━━━ Estratto

ISSN 2385-1376
Testo massima
Il recesso non pubblicizzato non è idoneo ad escludere l’estensione del fallimento pronunciata ai sensi della L. Fall., art.147, nè assume rilievo il fatto che il recesso sia avvenuto oltre un anno prima della sentenza dichiarativa di fallimento, posto che il rapporto societario per quanto concerne i terzi a quel momento è ancora in atto.
E’ quanto emerge dalla sentenza n.13838 pronunziata dalla Corte di Cassazione, sezione prima, a seguito del ricorso presentato dal socio di una società fallita avverso la decisione della Corte di Appello che aveva statuito la fallibilità del socio, pur se receduto oltre l’anno prima della dichiarazione di fallimento.
La Corte, con la decisione in esame, pone in risalto la ratio dell’art. 147 lf II co, che limita la dichiarazione di fallimento, rispetto ai soci illimitatamente responsabili, in diretta conseguenza della dichiarazione di fallimento della società, nello specifico, ai soci receduti entro l’anno, a condizione che l’evento (scioglimento del vincolo sociale , perdita di responsabilità illimitata) sia opponibile e, pertanto, portato a loro conoscenza con mezzi idonei.

━━━━━━

Consegna: Copia dall'estratto sul recesso del socio il passo che va da "ISSN 2385-1376" fino a "ancora in atto." compreso.

━━━ Campione di dati

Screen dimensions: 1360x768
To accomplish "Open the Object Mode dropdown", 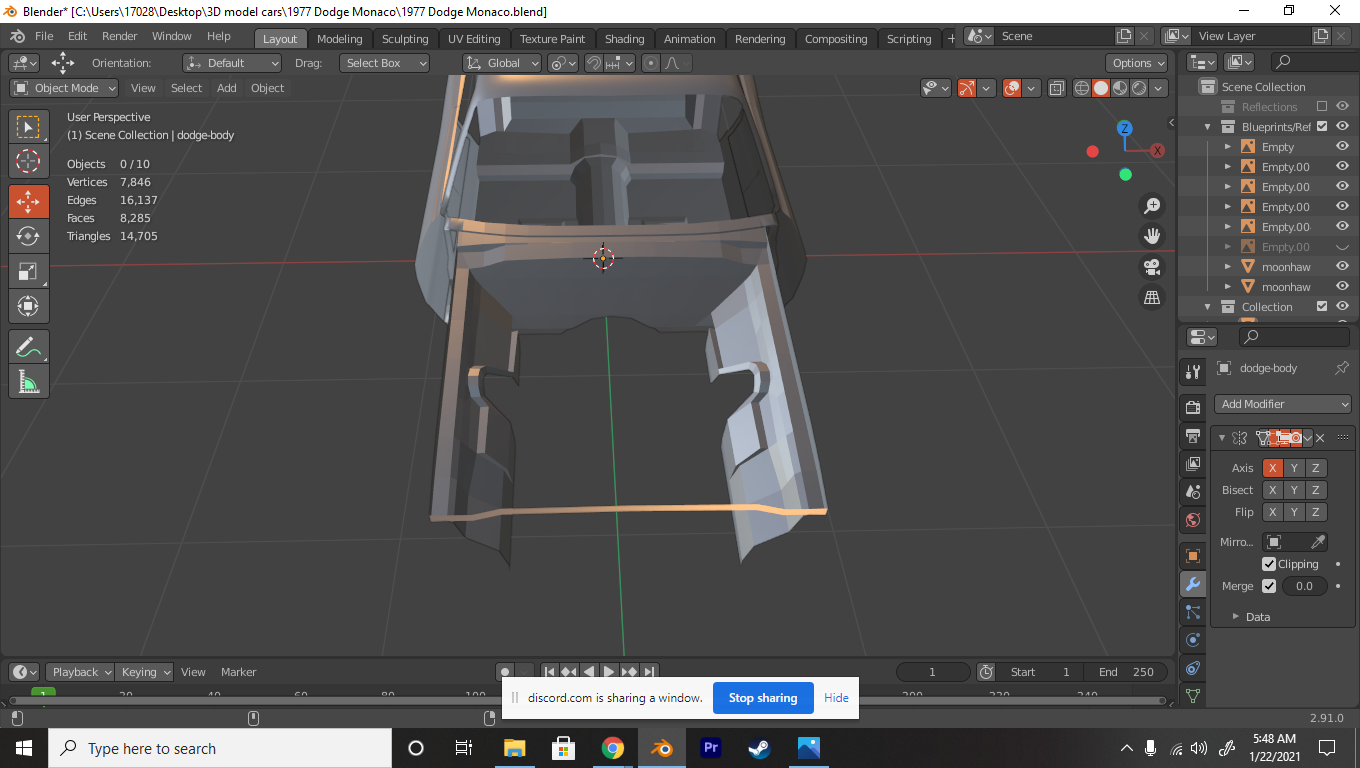I will [64, 88].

━━━━━━

Soluzione:
ISSN 2385-1376
Testo massima
Il recesso non pubblicizzato non è idoneo ad escludere l’estensione del fallimento pronunciata ai sensi della L. Fall., art.147, nè assume rilievo il fatto che il recesso sia avvenuto oltre un anno prima della sentenza dichiarativa di fallimento, posto che il rapporto societario per quanto concerne i terzi a quel momento è ancora in atto.